Render every line of the material below as a Markdown table with the columns "Row" and "Line", numbering the rows and skipping blank lines. Leave the pictures out of the table.
===============
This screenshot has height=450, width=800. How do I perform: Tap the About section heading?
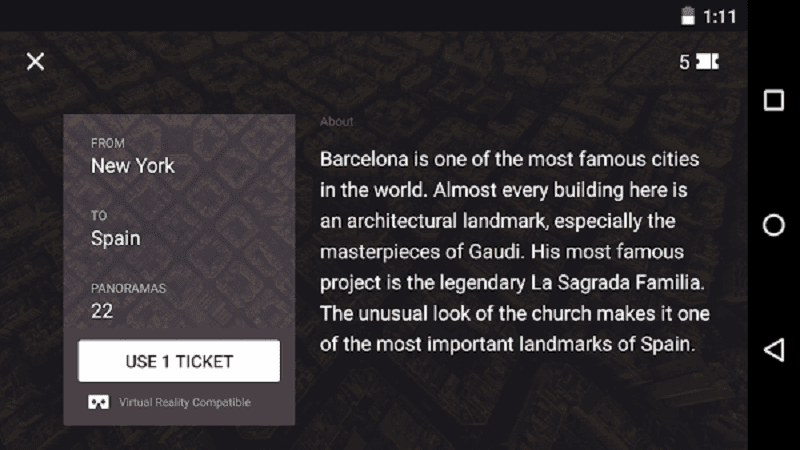pyautogui.click(x=337, y=122)
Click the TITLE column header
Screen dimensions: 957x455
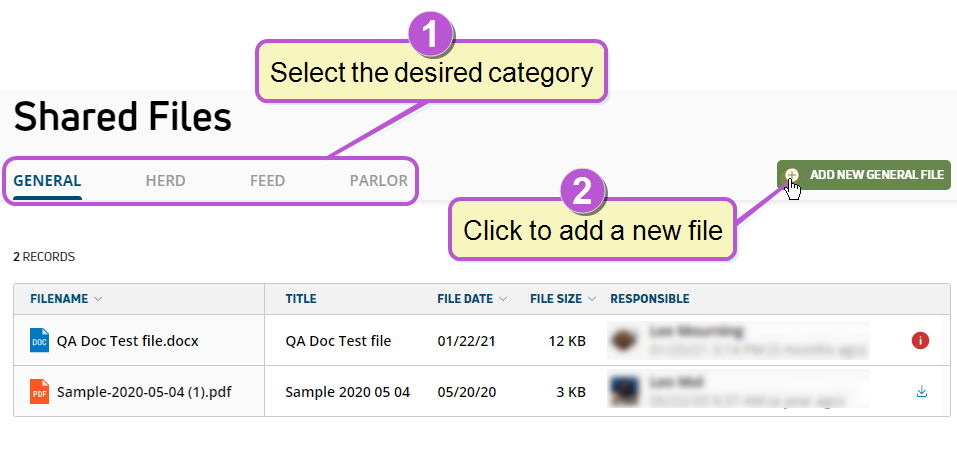point(301,299)
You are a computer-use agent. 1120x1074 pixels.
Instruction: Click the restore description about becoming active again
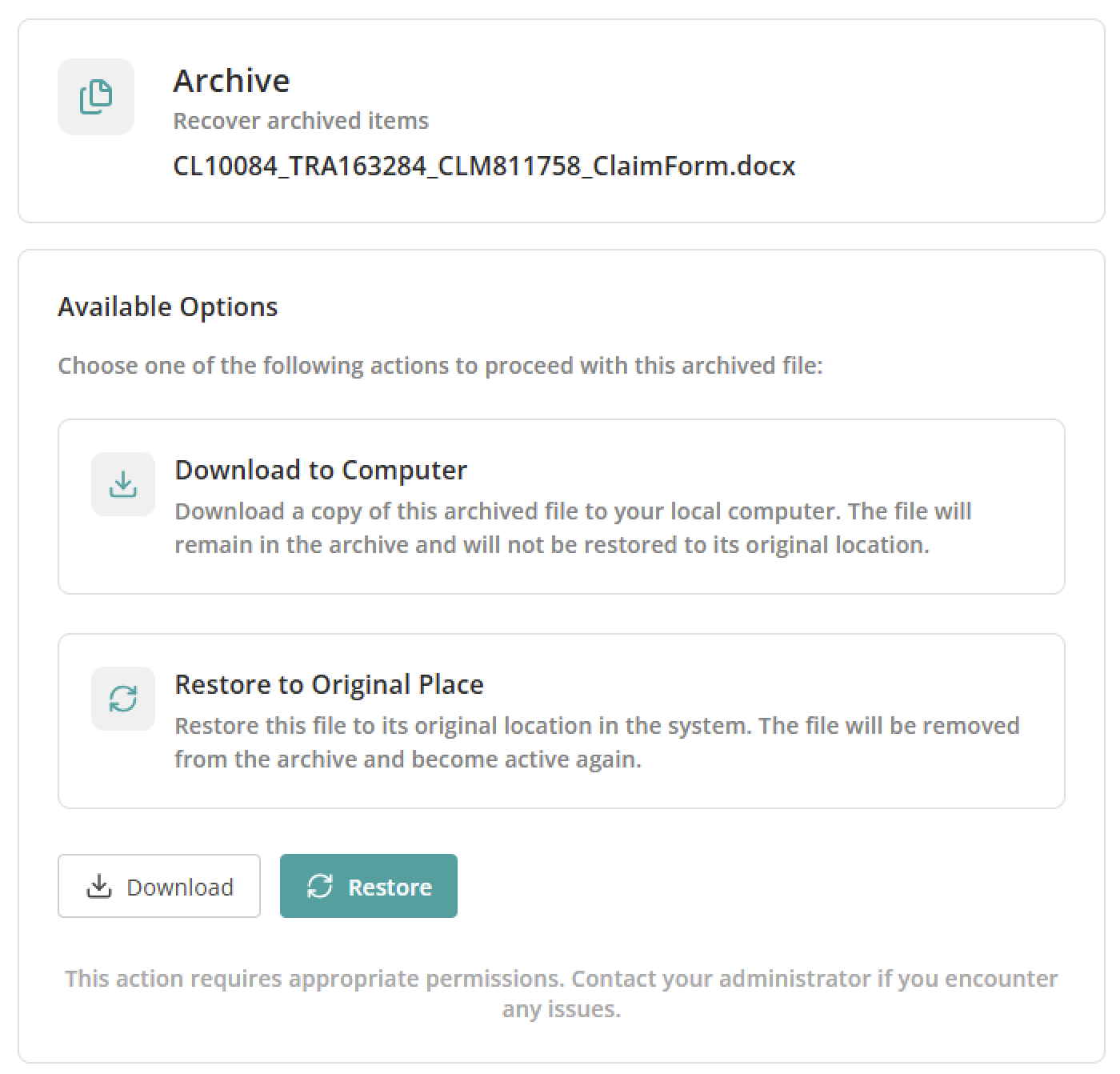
===============
REPLY TO THE EXERCISE:
| Row | Line |
|---|---|
| 1 | This screenshot has height=450, width=800. How do I perform: Tap the About section heading? |
| 2 | pyautogui.click(x=337, y=122) |
| 3 | Click the TITLE column header |
| 4 | Screen dimensions: 957x455 |
| 5 | point(301,299) |
| 6 | You are a computer-use agent. 1120x1074 pixels. |
| 7 | Instruction: Click the restore description about becoming active again |